Treasury says a new tax scam is the biggest it`s ever seen. And there`s
also growing concern identity theft is growing through your medical
records.

MATHISEN: And small giants. Our market monitor has small cap names
he says are poised for big-time gains.

All that and more on NIGHTLY BUSINESS REPORT for March 21st, 2014.

GHARIB: Good evening, everyone.

Wall Street wrapped up an exhausting week with sharp declines and
equally intense gains that sent stocks on a wild ride. It began on Monday
with a crucial vote in Moscow to take control of Crimea. But once the
threat of a military confrontation eased up, stocks surged.

That rally continued on Tuesday, but a day later, Federal Reserve
Chair Janet Yellen hinted that interest rates might rise sooner than anyone
expected and stocked plunged.

Investors bounced back on Thursday on encouraging economic reports.
And finally today, a quadruple reaching day for options and futures pulled
down stocks.

But investors had the final say on the week, pushing the Dow and S&P
up more than 1 percent. And the S&P even hit a new record in intraday
trading.

By the closing bell, the Dow lost 28 points, the NASDAQ fell 42 and
S&P slipped five points.

MATHISEN: The head of the Minneapolis Federal Reserve says the
central bank made a big mistake. Narayana Kocherlakota is blasting Fed
policymakers` decision not to cite a specific unemployment target in
considering whether and when to raise its benchmark interest rate. He says
the guidance is wrong and the nation`s central bankers should have outlined
a clear plan to keep record low interest rates right where they are until
the nation`s jobless rate falls below 5.5 percent. The current
unemployment rate is 6.7 percent.

GHARIB: Mike Holland joins us now with his take on the markets and
the economy. He`s chairman of his money management firm, Holland and
Company.

So, Mike, we`ve gone through a crazy week. Worries about Russia,
worries about the economy, worries about interest rates. What`s the next
worry for investors, or have things calmed down a little bit and we have a
break here?

MIKE HOLLAND, HOLLAND & COMPANY CHAIRMAN: Well, the Fed`s behind us.
We`ve had some of the early warning signals from companies that weather
hurt the first quarter and so on. So, when you recap the week it was very
helpful. Now I know why Friday night, I`m kind of tired. This was quite a
week.

And yet at the end of the week, yet once again, the S&P, the market
was up a little over 1 percent. And that`s been the story since for the
last five years, since 2008-2009, we`ve had plenty of things to worry
about. But stocks have become so cheap and people have thrown in the towel
and many people still — the towel is still in the middle of the ring.
They have no interest and stocks are still OK where we are now.

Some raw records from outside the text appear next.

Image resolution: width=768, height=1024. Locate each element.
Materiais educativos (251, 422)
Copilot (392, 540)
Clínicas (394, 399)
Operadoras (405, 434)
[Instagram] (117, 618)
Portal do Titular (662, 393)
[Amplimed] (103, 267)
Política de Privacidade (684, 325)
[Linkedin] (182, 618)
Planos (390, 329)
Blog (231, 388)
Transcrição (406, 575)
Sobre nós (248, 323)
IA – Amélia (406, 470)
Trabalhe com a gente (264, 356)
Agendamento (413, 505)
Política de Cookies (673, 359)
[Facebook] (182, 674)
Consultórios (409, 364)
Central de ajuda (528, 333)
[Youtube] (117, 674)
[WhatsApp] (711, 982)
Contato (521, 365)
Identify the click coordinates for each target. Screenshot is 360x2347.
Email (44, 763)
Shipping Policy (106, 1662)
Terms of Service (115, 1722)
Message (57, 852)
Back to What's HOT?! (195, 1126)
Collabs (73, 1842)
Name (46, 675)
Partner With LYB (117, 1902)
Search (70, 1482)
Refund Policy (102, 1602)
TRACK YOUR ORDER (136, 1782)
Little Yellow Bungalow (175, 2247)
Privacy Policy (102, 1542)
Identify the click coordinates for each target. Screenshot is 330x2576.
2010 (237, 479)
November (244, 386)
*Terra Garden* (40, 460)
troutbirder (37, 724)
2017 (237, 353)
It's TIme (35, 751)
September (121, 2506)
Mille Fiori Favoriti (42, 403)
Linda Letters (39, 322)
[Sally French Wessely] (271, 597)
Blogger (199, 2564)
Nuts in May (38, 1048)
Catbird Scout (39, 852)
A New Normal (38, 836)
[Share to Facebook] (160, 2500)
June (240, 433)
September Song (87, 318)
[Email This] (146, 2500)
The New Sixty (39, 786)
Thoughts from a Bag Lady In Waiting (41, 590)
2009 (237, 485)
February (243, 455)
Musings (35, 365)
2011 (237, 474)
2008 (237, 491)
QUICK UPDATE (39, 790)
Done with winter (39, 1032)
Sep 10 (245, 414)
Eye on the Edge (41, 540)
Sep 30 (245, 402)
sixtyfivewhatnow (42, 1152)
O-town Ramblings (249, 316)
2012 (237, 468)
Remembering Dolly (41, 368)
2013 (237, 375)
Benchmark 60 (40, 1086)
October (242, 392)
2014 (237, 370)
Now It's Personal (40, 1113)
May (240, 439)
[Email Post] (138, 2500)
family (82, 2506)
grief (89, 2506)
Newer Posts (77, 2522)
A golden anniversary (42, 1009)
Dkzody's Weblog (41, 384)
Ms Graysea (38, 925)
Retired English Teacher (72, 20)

But I think the next thing to worry about probably continues to be
Putin and what`s going on over there. We have President Obama over in
Europe right now trying to — but I think that`s probably where the market
will focus for awhile.

MATHISEN: You know, Mike, I`m with you. Stocks ended higher on the
week but it sure didn`t feel that way. It was tough getting there.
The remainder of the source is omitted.